Twins graduate together from School of Engineering Science
Twins Basil and Joanna Giannopoulos have shared many experiences and aspirations, so their decision to study the same subject at the same university came as no surprise. The siblings will celebrate the completion of their undergraduate degrees together during SFU’s fall convocation ceremony on October 5 and become new alumni of SFU’s School of Engineering Science (ENSC).
The Engineering Science program provided the twins an opportunity to engage in SFU’s innovative research community and gain relevant practical experience through the co-op program. “The direct, positive impact that engineering can have on our world is what really drew me to engineering,” says Basil, while Joanna adds, “Engineering was a unique opportunity to combine my creative and analytical skills.”
The twins, born and raised in Coquitlam, fostered their sense of curiosity about the world, nature, and how things work from a young age.
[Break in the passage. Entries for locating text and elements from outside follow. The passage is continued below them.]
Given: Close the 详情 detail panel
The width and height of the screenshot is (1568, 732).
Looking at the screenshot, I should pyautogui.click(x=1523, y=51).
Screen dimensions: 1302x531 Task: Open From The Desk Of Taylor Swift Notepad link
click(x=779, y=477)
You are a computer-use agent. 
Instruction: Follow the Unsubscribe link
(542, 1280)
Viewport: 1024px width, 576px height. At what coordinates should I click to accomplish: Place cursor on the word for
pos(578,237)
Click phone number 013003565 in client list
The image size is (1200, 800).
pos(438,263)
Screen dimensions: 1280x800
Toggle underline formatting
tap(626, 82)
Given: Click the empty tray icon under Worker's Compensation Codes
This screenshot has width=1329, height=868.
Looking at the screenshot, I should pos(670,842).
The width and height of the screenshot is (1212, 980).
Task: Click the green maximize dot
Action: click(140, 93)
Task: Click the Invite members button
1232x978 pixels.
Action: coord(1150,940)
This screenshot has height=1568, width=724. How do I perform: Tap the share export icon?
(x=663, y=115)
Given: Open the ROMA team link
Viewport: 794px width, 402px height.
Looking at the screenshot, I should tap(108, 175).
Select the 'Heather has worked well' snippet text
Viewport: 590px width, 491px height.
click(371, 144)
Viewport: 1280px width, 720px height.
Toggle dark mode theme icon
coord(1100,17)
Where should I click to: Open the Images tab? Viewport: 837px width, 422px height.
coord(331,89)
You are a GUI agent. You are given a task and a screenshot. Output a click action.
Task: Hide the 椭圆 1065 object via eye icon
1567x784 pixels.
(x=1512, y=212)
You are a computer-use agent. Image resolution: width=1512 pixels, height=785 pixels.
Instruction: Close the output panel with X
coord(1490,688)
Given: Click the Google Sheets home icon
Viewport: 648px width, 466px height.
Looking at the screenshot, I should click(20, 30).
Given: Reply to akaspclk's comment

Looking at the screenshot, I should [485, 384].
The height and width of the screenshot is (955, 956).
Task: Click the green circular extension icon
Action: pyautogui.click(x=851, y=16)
The two share a “there’s got to be a better way to make this happen” attitude that has motivated them throughout their degree.
During their first year as SFU students, Basil and Joanna joined the university’s Satellite Design Team, where Joanna discovered a passion for radio communications, becoming well versed in the field and eventually taking on the role of club president. “Having Basil there with me certainly made me feel more comfortable to join in the first place,” says Joanna.
The duo went on to collaborate on their capstone project, where they built a ground penetrating radar, seeking to conduct sub-surface imaging to monitor ground water levels over extended time periods.
Basil, a 2017 Schulich Leader, also became a member of SFU’s Building Design Team, a multi-disciplinary club aimed to design net-zero emissions buildings to compete in the US Department of Energy’s Solar Decathlon. They also provide technical support to the Indigenous Tutoring and Mentoring Program (ITMP).
The twins are now aiming for careers in engineering while simultaneously seeking further educational opportunities.
Basil has begun their master’s program at SFU, working alongside professor Bonnie Gray to develop non-invasive bio-monitoring technology, while Joanna is seeking job opportunities in the aerospace field and considering the possibility of travelling internationally to build on her professional experience.
“We worked very hard to ensure we would graduate at the same time,” says Joanna.
Adds Basil: “I’m glad that we’ll be able to walk across the stage together. Having the opportunity to experience our time as undergraduate students together means so much to us.”